● Work instruction
Your answer must consist of the lines running from the one that holds "Task: Publish branch via the cloud icon" to the end of the data, copied exactly.

● Dataset excerpts

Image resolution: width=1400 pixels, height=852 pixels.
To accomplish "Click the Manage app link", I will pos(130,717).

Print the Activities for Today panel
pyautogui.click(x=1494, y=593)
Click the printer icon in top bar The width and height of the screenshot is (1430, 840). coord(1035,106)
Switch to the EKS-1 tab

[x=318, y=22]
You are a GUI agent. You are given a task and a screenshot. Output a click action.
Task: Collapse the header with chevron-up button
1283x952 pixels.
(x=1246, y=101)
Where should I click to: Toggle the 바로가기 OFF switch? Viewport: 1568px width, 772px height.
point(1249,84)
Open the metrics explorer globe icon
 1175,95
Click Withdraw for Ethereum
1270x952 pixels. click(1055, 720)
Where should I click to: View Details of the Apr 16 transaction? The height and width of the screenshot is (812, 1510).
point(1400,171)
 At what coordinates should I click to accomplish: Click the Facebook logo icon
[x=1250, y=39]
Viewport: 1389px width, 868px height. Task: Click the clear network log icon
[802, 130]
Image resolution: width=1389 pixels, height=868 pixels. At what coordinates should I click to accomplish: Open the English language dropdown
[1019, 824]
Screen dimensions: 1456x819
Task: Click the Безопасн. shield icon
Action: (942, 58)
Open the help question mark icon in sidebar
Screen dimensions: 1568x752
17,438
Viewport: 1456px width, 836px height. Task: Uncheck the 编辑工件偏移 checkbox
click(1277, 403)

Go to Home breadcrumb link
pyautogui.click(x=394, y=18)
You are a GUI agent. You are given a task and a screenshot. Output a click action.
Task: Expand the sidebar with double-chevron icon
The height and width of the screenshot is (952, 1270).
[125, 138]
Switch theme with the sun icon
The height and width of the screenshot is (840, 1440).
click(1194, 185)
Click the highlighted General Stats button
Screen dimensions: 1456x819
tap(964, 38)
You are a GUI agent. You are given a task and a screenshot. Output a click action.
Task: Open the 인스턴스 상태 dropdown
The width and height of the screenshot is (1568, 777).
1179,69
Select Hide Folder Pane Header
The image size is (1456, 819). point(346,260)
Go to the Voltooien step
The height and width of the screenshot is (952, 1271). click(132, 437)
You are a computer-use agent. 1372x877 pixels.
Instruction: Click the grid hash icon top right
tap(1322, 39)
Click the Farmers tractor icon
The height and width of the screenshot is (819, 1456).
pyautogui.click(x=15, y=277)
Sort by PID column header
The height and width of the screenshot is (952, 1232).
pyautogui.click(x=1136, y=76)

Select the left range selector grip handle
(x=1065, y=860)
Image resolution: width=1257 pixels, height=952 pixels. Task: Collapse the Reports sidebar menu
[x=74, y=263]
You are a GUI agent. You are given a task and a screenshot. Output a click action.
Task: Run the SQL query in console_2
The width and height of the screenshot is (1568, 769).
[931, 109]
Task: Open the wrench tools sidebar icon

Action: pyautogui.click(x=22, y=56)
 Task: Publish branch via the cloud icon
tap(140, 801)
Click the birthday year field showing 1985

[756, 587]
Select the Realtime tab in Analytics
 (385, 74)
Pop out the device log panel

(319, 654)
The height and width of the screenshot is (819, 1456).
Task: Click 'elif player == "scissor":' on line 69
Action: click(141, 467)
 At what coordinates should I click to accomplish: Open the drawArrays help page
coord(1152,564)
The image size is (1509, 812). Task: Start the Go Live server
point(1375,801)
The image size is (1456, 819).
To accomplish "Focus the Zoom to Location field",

● Result of the task
 Task: Publish branch via the cloud icon
tap(140, 801)
Click the birthday year field showing 1985

[756, 587]
Select the Realtime tab in Analytics
 (385, 74)
Pop out the device log panel

(319, 654)
The height and width of the screenshot is (819, 1456).
Task: Click 'elif player == "scissor":' on line 69
Action: click(141, 467)
 At what coordinates should I click to accomplish: Open the drawArrays help page
coord(1152,564)
The image size is (1509, 812). Task: Start the Go Live server
point(1375,801)
The image size is (1456, 819).
To accomplish "Focus the Zoom to Location field",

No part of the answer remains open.